══ RAW DATA

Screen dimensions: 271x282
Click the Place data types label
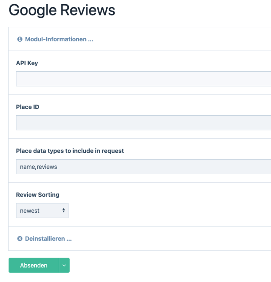(x=70, y=151)
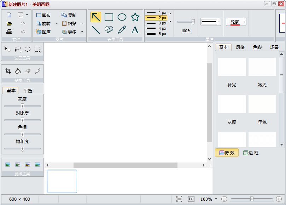Click the 图库 gallery button
Viewport: 286px width, 205px height.
point(43,32)

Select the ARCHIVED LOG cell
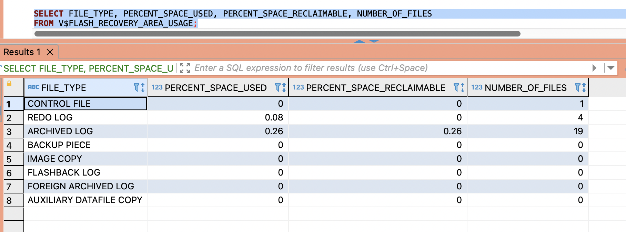tap(60, 131)
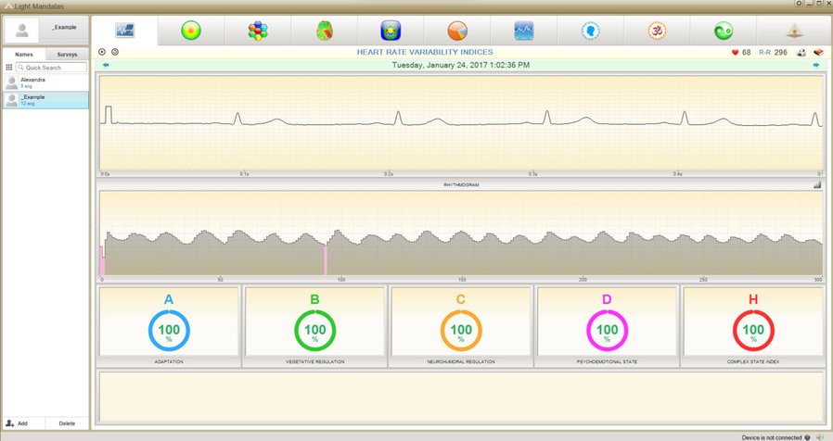
Task: Click the Adaptation index A gauge
Action: (168, 328)
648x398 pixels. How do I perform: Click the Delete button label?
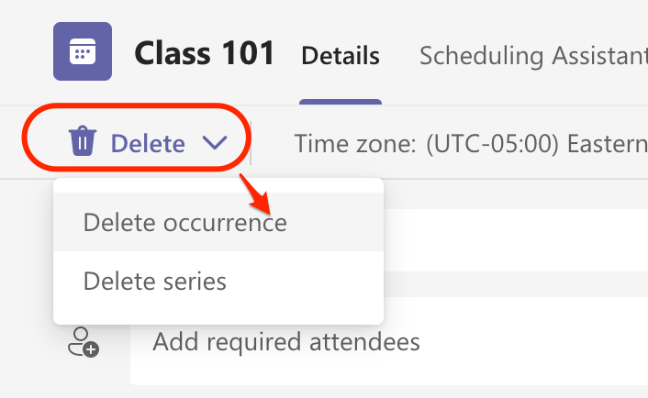pyautogui.click(x=148, y=144)
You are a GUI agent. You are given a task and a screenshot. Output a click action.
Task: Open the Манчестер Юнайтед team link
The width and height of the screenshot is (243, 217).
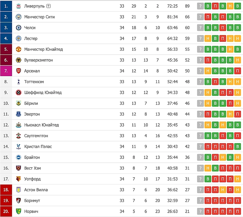(x=43, y=49)
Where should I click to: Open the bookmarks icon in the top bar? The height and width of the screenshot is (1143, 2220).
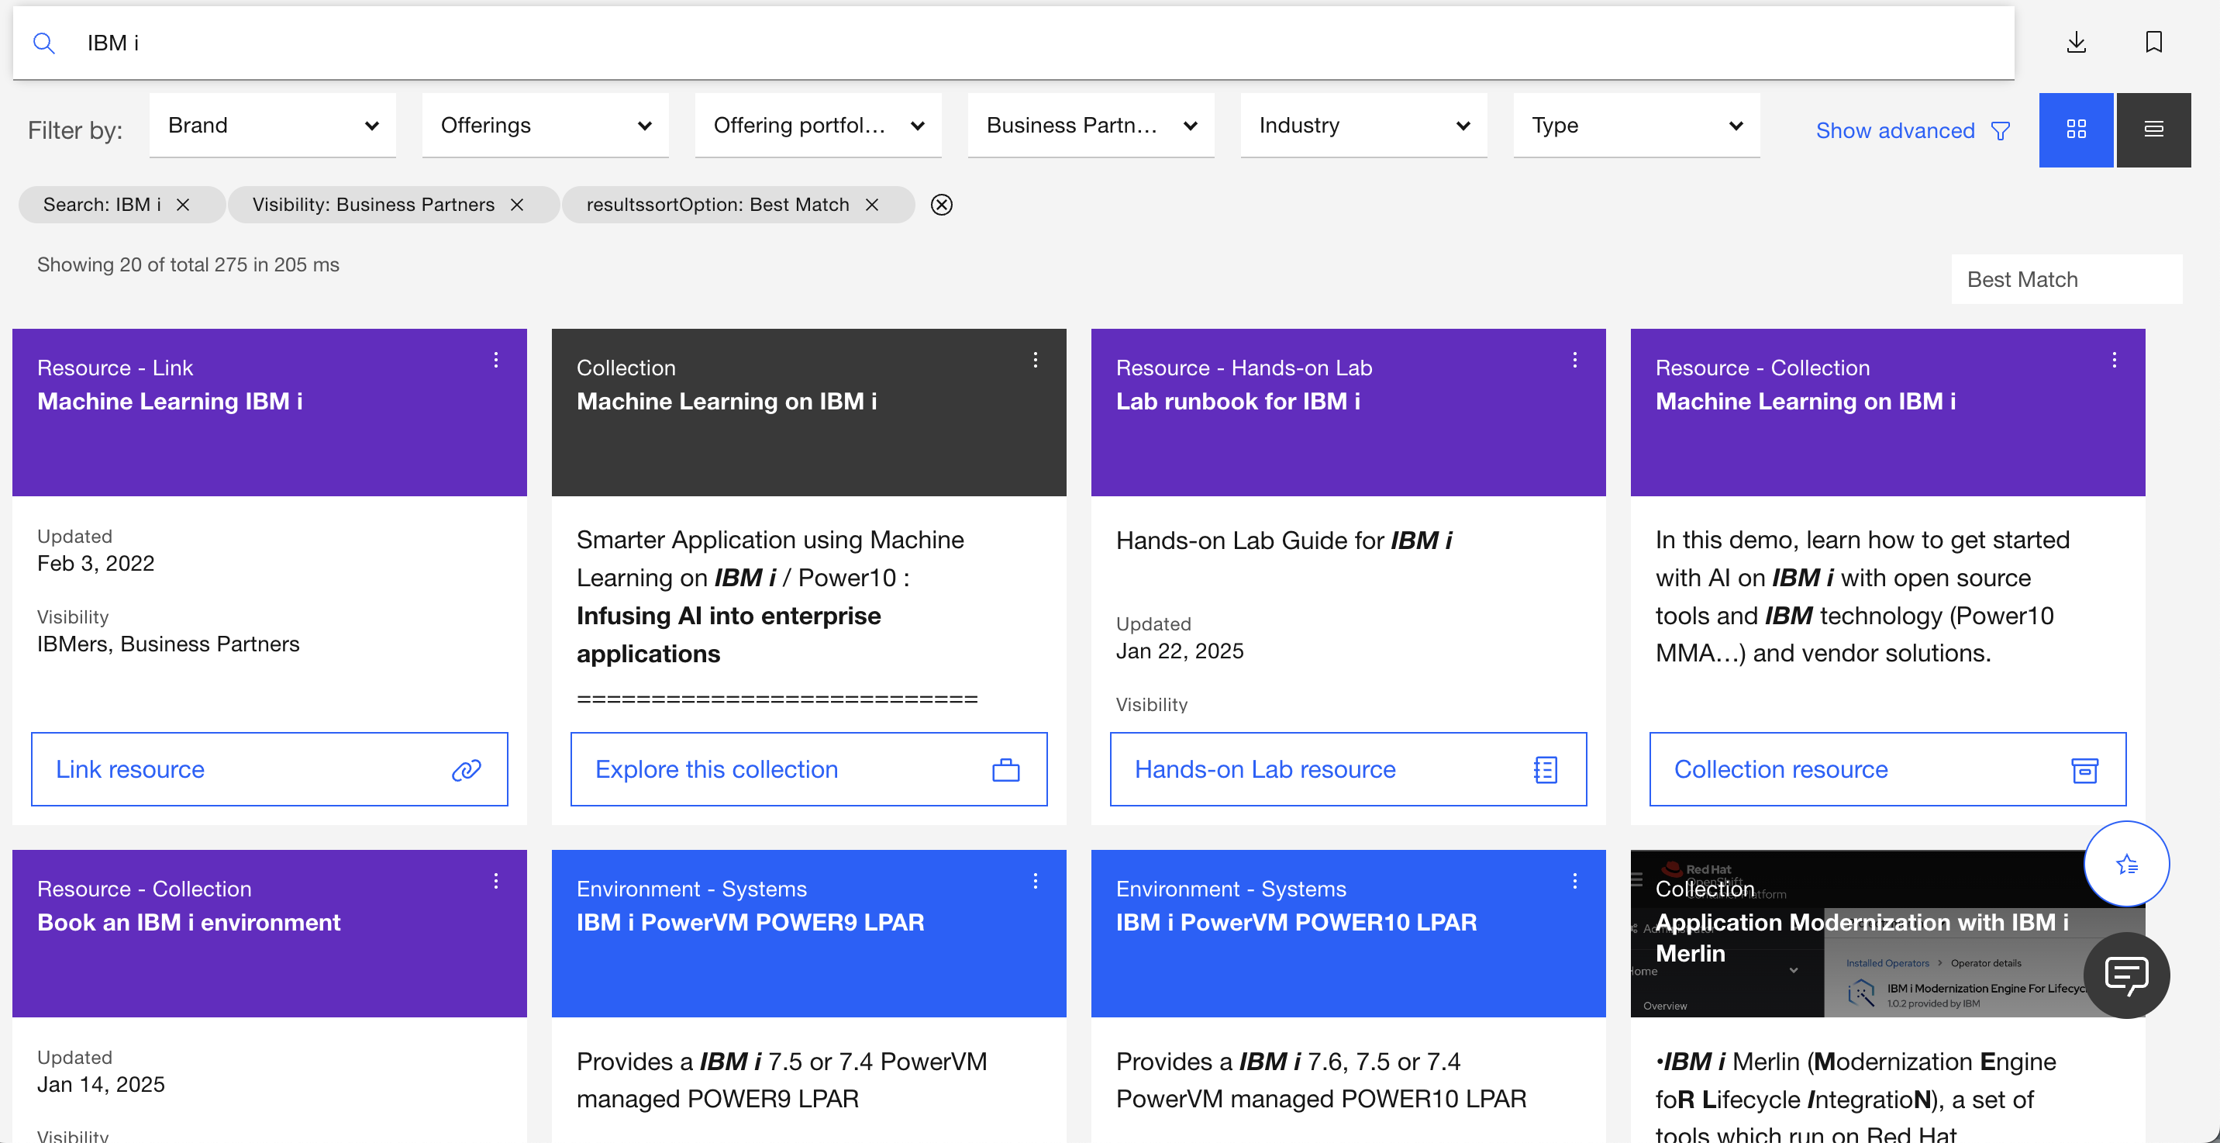point(2154,42)
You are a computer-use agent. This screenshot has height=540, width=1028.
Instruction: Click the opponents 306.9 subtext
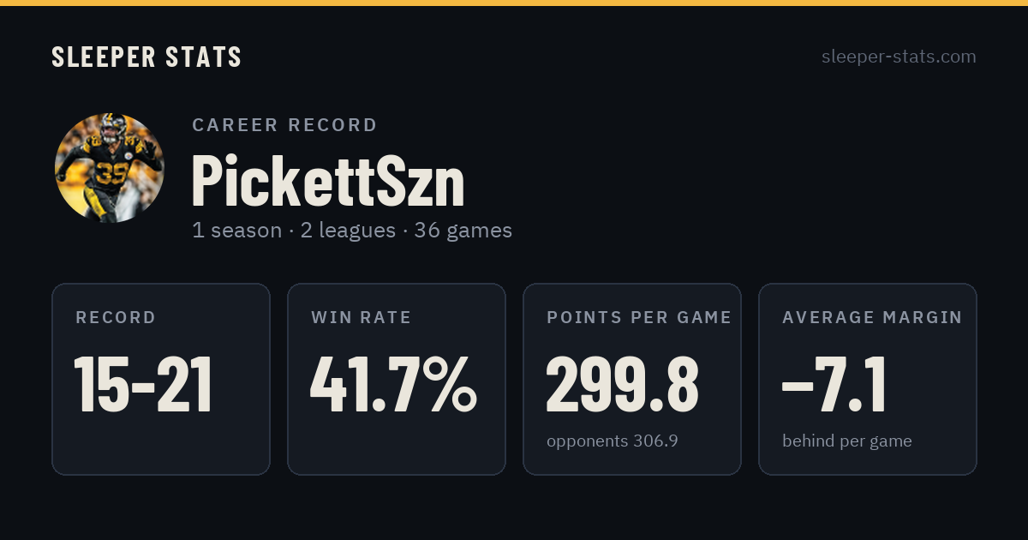(x=613, y=441)
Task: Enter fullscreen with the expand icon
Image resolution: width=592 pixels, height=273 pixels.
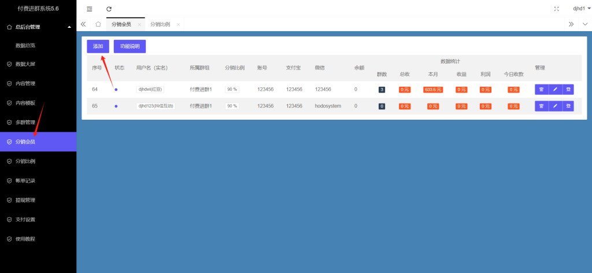Action: [x=557, y=9]
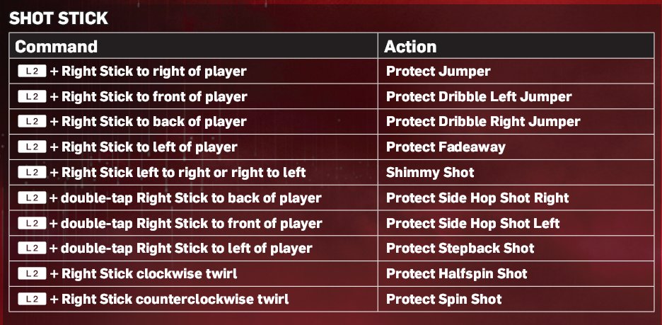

════

SET PROBLEM: Transcribe all of the rows above word for word, leaving out the pictures.

SOLUTION TO THE EXERCISE:
Screen dimensions: 271x282
Click the Place data types label
(x=70, y=151)
Click the 图库 gallery button
Viewport: 286px width, 205px height.
point(43,32)

Select the ARCHIVED LOG cell
tap(60, 131)
Task: Click the Adaptation index A gauge
Action: (168, 328)
648x398 pixels. How do I perform: Click the Delete button label?
pyautogui.click(x=148, y=144)
You are a GUI agent. You are given a task and a screenshot. Output a click action.
Task: Open the Манчестер Юнайтед team link
The width and height of the screenshot is (243, 217).
(x=43, y=49)
Where should I click to: Open the bookmarks icon in the top bar? The height and width of the screenshot is (1143, 2220).
point(2154,42)
You are a computer-use agent. This screenshot has height=540, width=1028.
Instruction: Click the opponents 306.9 subtext
(x=613, y=441)
Task: Enter fullscreen with the expand icon
Image resolution: width=592 pixels, height=273 pixels.
Action: [x=557, y=9]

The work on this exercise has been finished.